Rewrite the listing below, substituting "screen capture" for every "screenshot" and keeping everything else the same. Omit the pictures from your answer.

# START OF DATA TO PROCESS

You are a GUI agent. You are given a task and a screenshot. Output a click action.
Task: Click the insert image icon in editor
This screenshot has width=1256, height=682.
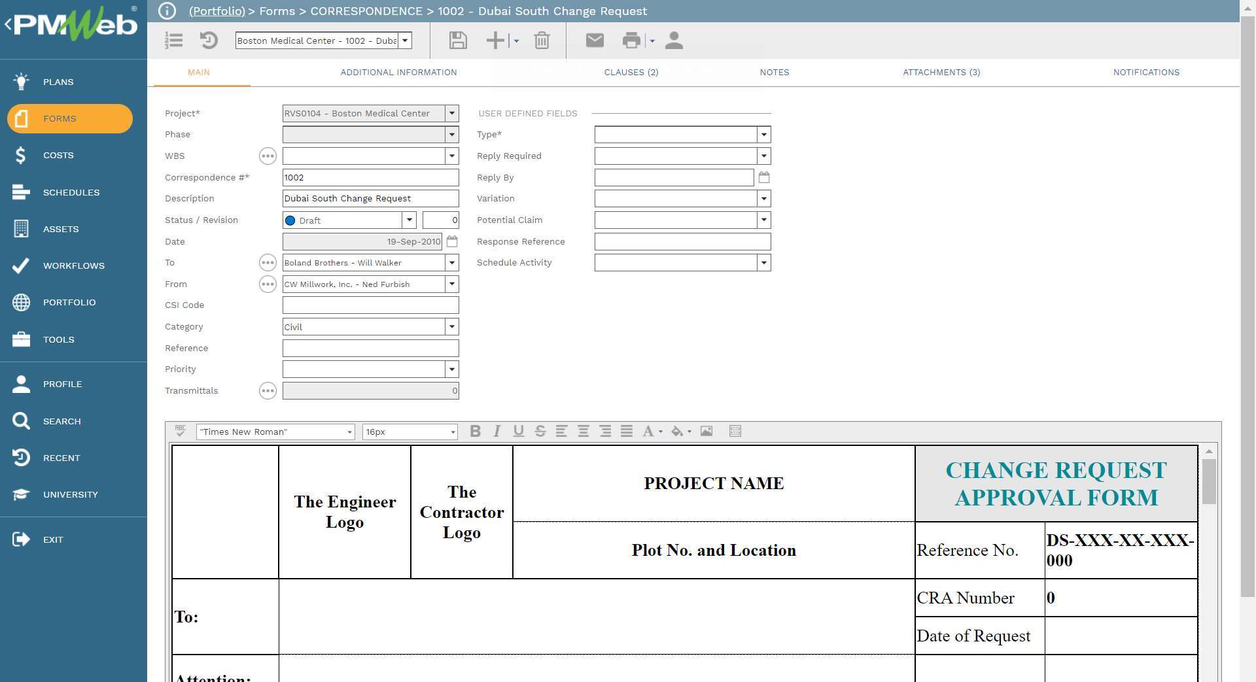(707, 431)
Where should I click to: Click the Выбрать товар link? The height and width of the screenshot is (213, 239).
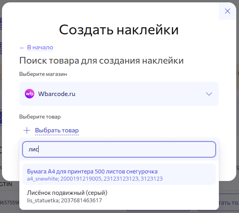57,130
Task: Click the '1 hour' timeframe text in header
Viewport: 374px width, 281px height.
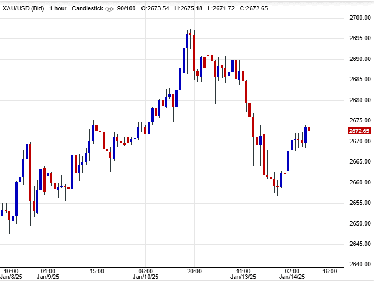Action: [58, 9]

# END OF DATA TO PROCESS

## OUTPUT:
You are a GUI agent. You are given a task and a screen capture. Output a click action.
Task: Click the insert image icon in editor
This screen capture has width=1256, height=682.
(707, 431)
Where should I click to: Click the Выбрать товар link? The height and width of the screen capture is (213, 239).
57,130
Task: Click the '1 hour' timeframe text in header
Viewport: 374px width, 281px height.
Action: [58, 9]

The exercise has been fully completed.